Again in April five people in the United Kingdom were facing charges over an arson attack that burnt out a Ukrainian-owned business in London. At least one of the group was charged with hostile activity intended to “assist a foreign intelligence service carrying out activities in the UK”. In February of this year Estonia arrested ten alleged saboteurs, who were accused of working to spread fear as part of a “hybrid operation”, the neologism now in currency for war by other means.
A remarkable case in December 2023 saw 14 ‘spies’, who among their number were Ukrainian refugees, sentenced by a court for a plot to gather information and launch a variety of actions and attacks.

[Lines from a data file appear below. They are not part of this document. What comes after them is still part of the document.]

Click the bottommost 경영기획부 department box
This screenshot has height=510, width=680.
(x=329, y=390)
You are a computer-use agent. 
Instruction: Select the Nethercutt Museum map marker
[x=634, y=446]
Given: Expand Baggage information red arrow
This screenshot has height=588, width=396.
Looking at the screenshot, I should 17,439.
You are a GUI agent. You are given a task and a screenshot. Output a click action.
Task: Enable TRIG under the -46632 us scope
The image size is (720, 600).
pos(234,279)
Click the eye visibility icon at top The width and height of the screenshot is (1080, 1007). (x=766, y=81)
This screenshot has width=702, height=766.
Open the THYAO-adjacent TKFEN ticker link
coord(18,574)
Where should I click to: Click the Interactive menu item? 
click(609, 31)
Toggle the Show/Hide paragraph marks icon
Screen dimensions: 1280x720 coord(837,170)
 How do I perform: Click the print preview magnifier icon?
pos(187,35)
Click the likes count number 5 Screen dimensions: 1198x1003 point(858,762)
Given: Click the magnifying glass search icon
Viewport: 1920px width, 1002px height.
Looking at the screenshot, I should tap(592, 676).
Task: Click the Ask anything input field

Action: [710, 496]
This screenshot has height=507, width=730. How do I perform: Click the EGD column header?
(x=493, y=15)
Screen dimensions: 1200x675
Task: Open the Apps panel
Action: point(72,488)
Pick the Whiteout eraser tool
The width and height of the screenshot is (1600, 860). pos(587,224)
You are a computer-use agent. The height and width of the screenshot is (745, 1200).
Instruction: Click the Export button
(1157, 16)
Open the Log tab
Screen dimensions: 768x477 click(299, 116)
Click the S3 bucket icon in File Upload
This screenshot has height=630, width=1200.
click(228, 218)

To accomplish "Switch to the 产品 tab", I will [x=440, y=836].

The court heard how the group were in communication with Russian intelligence and had been promised payments in cryptocurrency payments in return for their work.
The bounties on offer from Moscow were said to have included $5 for putting up a poster disseminating pro-Russian or anti-Ukrainian propaganda, or $400 for installing a wireless surveillance camera watching a port, airport, or railyard where military equipment transited from Europe to Ukraine. $10,000 in crypto was apparently offered in return for derailing a military train carrying equipment to Ukraine.
While derailing a train may seem fanciful, such tactics are already in widespread use in the Ukraine war itself and beyond, with pro-Kyiv saboteurs working overtime behind Russian lines to prevent ammunition and resupply trains reaching the front line, frequently blowing lines, burning equipment, and derailing trains. In some cases the Ukrainian partisans have gone further, planting car bombs on the personal vehicles of targets within Russia.